(Element and text position records)
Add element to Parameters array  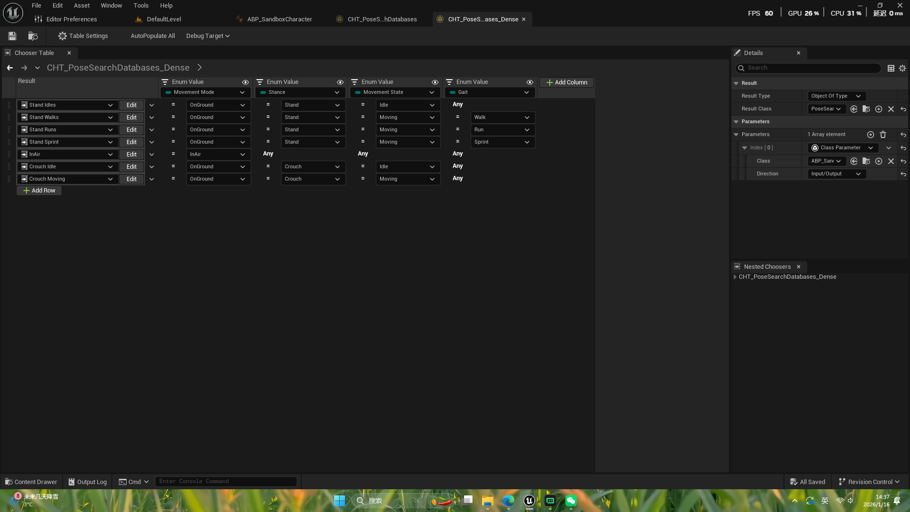click(870, 135)
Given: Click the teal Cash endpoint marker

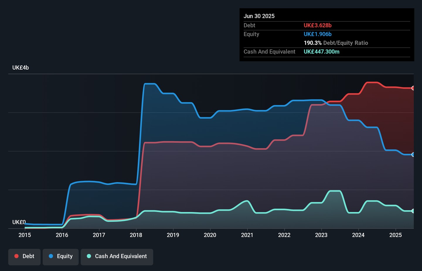Looking at the screenshot, I should 413,211.
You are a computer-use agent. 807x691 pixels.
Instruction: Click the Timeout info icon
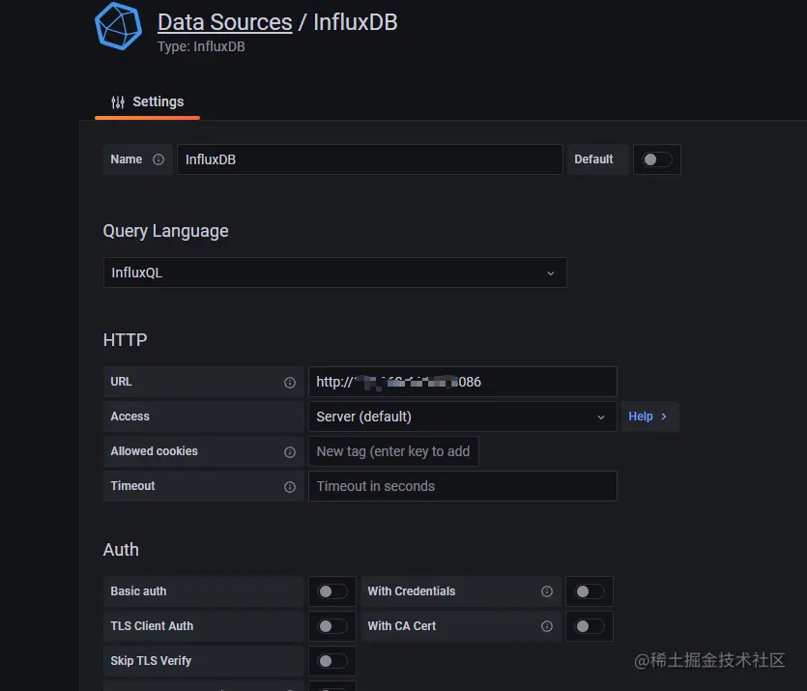pos(290,487)
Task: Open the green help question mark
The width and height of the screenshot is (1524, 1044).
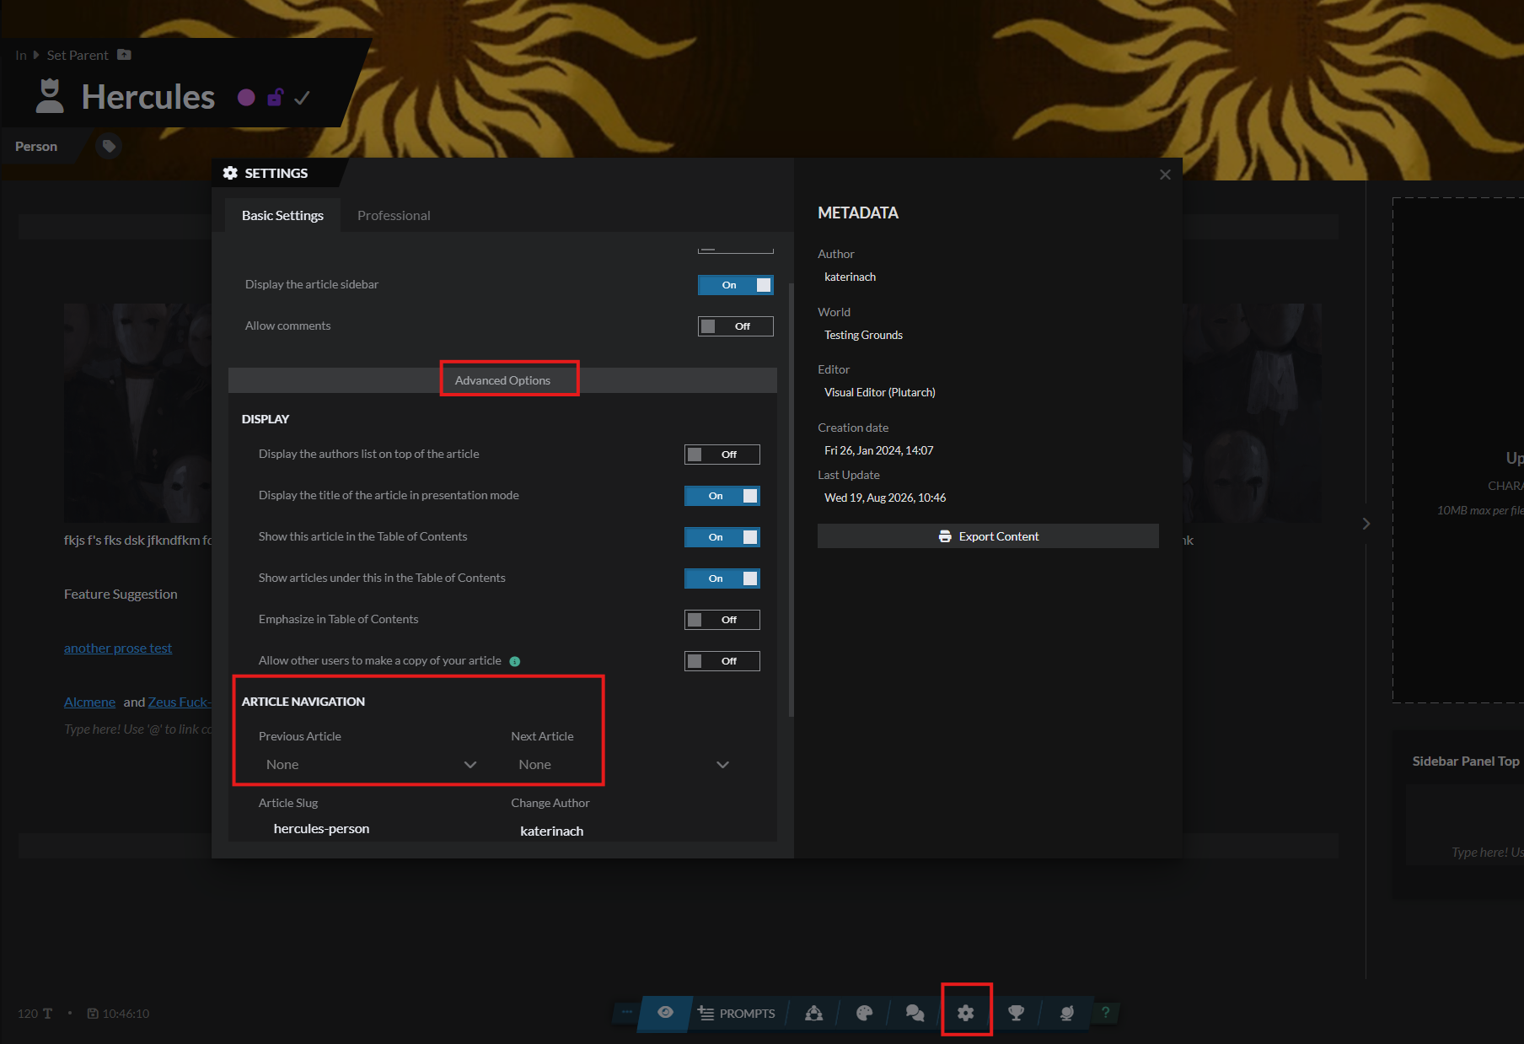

▶ **WORK REQUIRED**: Render the records from the line containing "Task: Open the green help question mark" through the end of the records as a numbered list, skipping blank lines. Leave the pictures out of the answer.

▶ **SOLVED EXERCISE**:
1. Task: Open the green help question mark
2. The width and height of the screenshot is (1524, 1044).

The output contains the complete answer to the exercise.